But in short, it has a better UX than Git by a mile while remaining interoperable at the storage level, so you can use GitHub; it has many of the niceties of Mercurial's UX like revsets, no staging area, and a templating language for log output. Conflict resolution and rebasing is clean, easy, and nearly automatic. It has features neither support, like a real undo command and "operation log"[1]. The UX is smaller and conceptually cleaner; fewer "verbs" that operate on less "nouns", so many things are more regular. It is available as an API (Rust crates) so you can extend it naturally to handle your own workflow, without monkey-patching things. You could even use Mercurial itself as a storage backend, or a custom, centralized server like Google does.

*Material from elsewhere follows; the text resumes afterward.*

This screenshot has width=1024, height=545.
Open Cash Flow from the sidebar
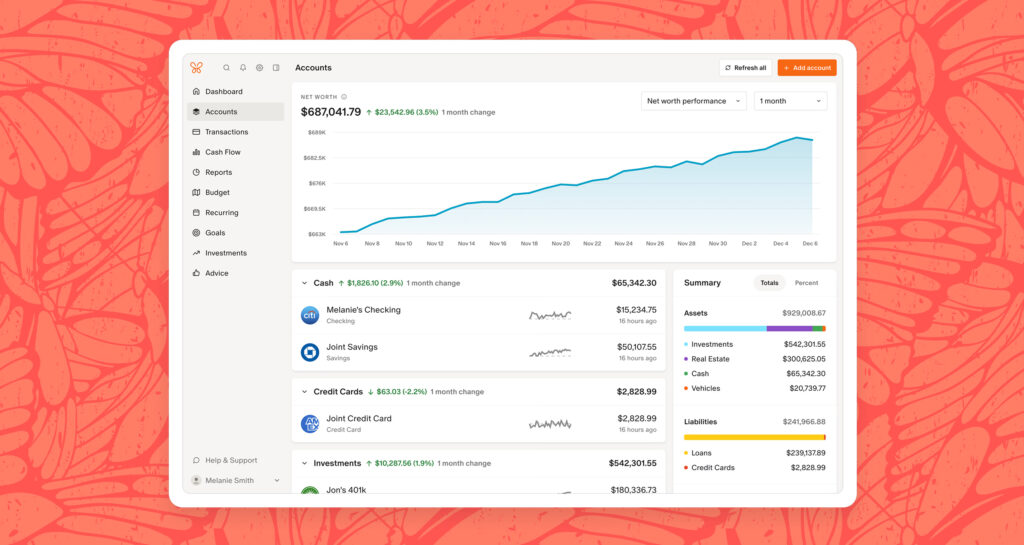coord(222,152)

Most importantly though, its internal "automatic snapshot model" design is quite elegant and makes the design and internals very clear. And storage system is completely independent and abstracted from this, and many of the other algorithmic details (Git sort of intertwines the data model, the algorithms, and the UX in various ways.) Features like hg changeset evolution, git rerere, and rebase --update-refs are all obsoleted and naturally handled by this design, among other things.

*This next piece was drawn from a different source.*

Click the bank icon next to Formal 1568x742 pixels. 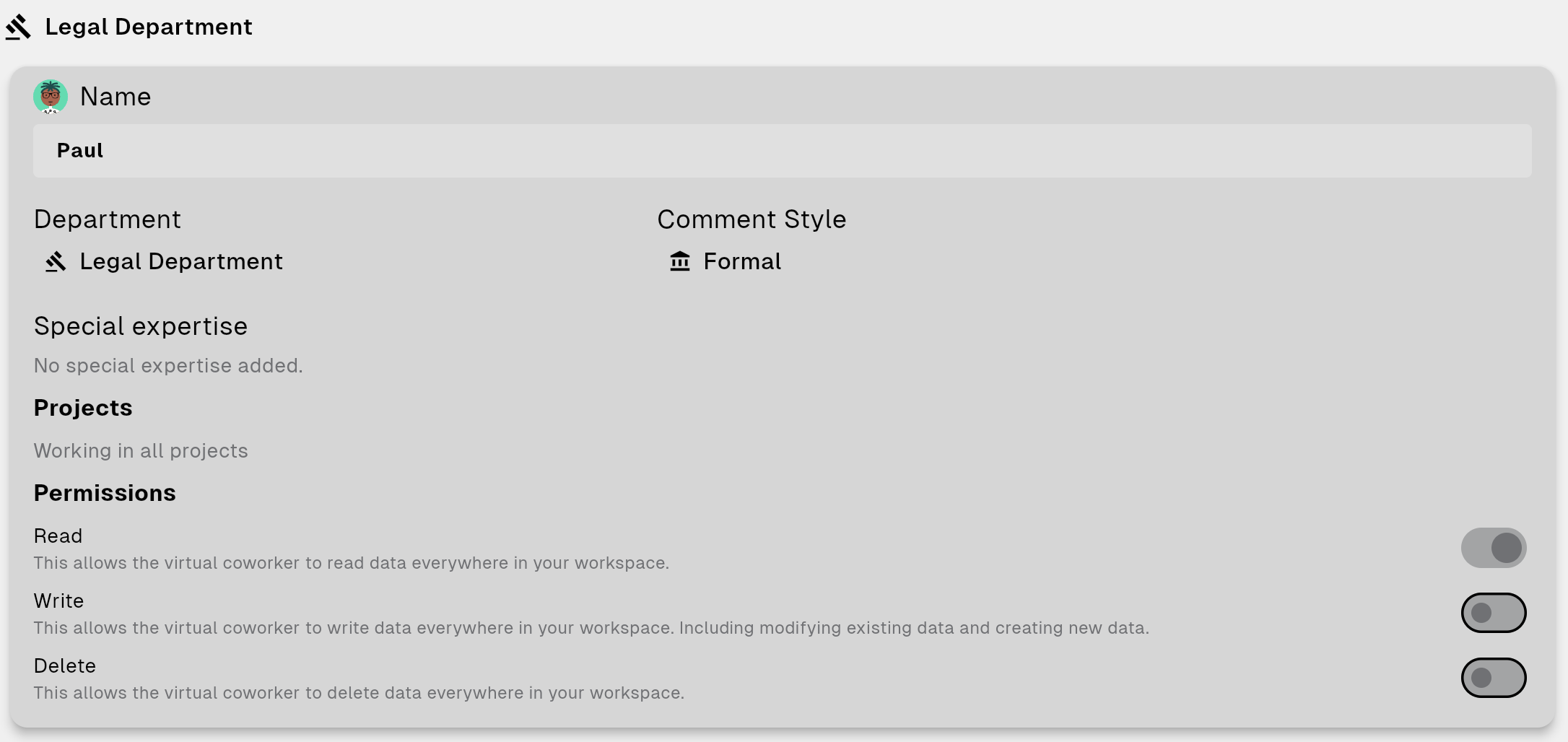(680, 261)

Martin, the lead developer, also had a talk at Git Merge 2022 that covers many of the fundamentals. They're all still the same but we're evolving many things rapidly: https://www.youtube.com/watch?v=bx_LGilOuE4
[1] Yes I know about the reflog, no it is not equivalent! It only tracks changes made to visible references ("ref" "log") while jj's oplog actually tracks commands invoked, and lets you completely undo individual things in the blink of an eye, or rewind if you wish.
Is there anything in jj that could be used as a substitute?
But what I'm most interested in exploring is support for first-class conflicts. I hate the weird state of existing git conflict resolution.